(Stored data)
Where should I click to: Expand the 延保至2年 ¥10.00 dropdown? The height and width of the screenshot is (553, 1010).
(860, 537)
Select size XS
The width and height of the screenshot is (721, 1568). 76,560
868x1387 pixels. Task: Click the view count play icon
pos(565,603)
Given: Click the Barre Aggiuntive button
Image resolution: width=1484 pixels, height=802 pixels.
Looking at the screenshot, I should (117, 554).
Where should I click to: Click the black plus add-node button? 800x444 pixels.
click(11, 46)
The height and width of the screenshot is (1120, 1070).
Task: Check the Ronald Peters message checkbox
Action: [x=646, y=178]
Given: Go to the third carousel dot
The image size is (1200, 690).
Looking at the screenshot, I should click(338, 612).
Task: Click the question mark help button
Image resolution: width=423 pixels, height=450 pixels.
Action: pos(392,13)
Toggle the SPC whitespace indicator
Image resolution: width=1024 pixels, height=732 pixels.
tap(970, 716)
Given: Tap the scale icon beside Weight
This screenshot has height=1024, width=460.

◆ **Task**
Among the records above, find the lines that contain "Given" and copy every one.

◆ **Your response**
Given: Click the Barre Aggiuntive button
Given: Go to the third carousel dot
Given: Tap the scale icon beside Weight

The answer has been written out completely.